Take each line of the entries below that contains "dimensions" and copy it.

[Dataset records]
---------------

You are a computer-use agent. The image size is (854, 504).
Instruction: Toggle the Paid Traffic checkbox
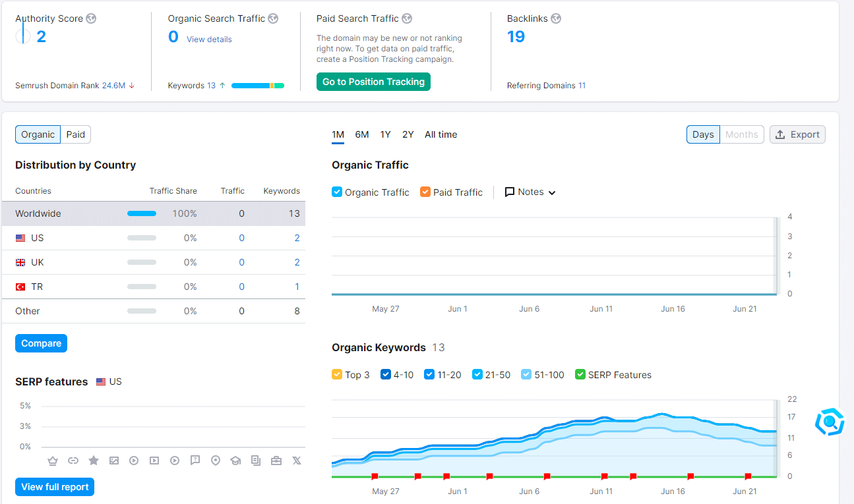tap(425, 192)
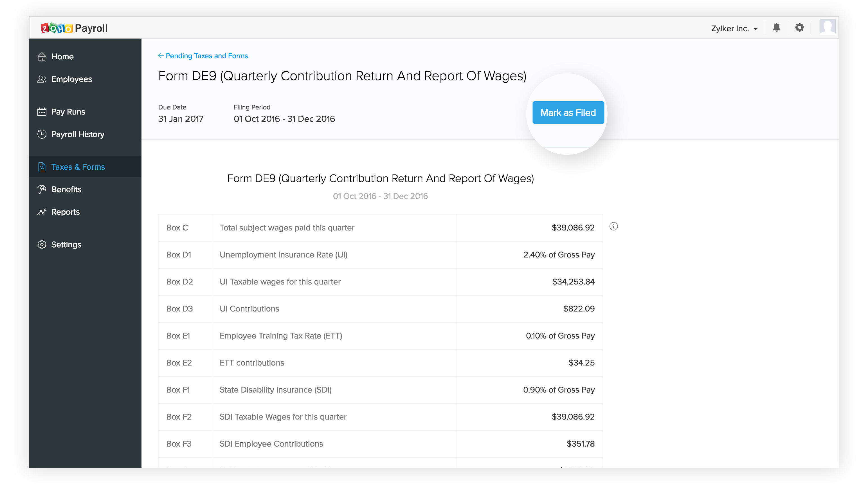Click the Reports graph icon

click(42, 212)
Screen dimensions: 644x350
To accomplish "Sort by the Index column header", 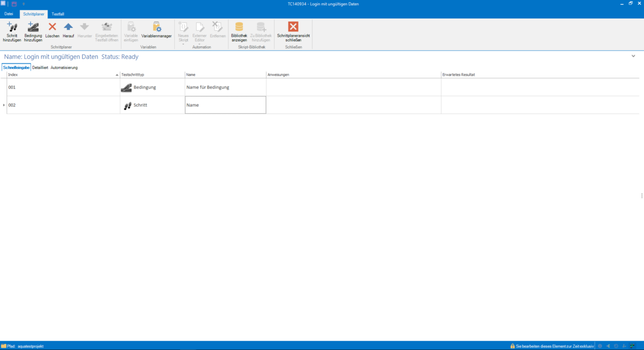I will coord(62,75).
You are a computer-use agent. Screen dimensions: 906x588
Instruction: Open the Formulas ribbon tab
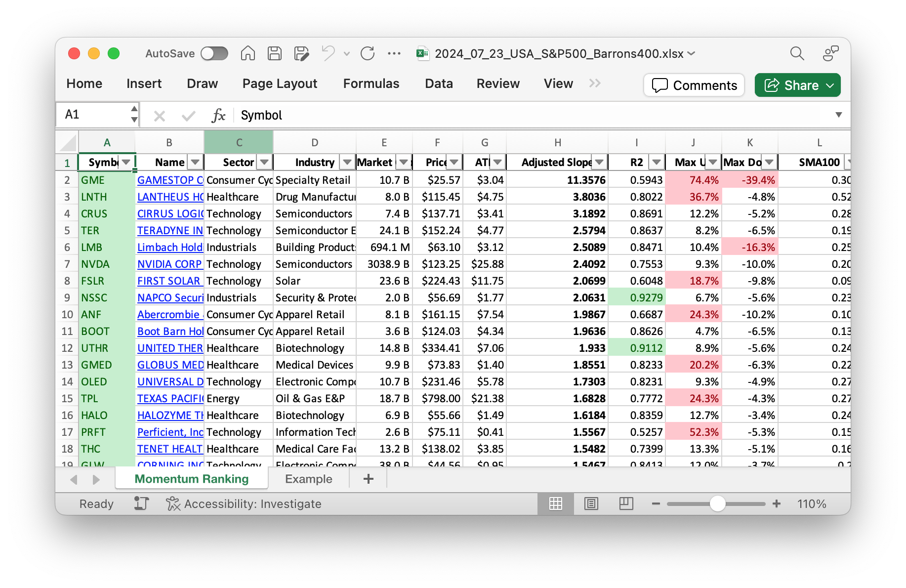coord(371,84)
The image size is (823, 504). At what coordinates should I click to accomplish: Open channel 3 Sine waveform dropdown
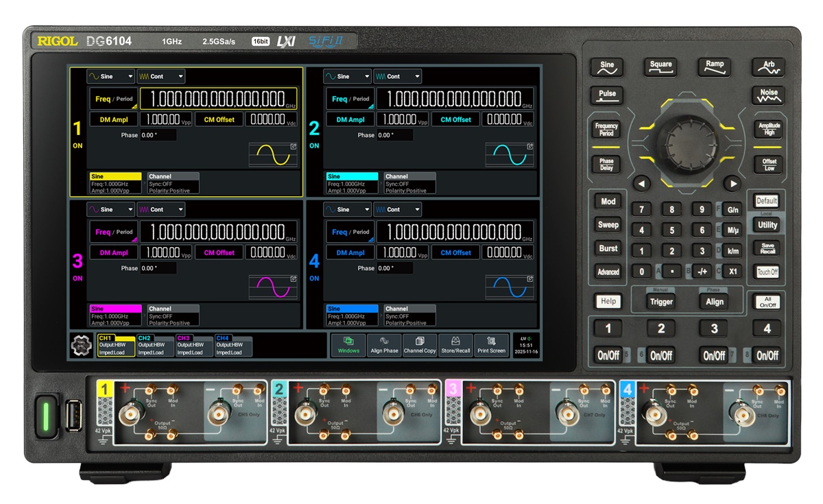[110, 210]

---------------

### EXERCISE RESPONSE
Screen dimensions: 644x350
You are a computer-use agent. Screen dimensions: 906x588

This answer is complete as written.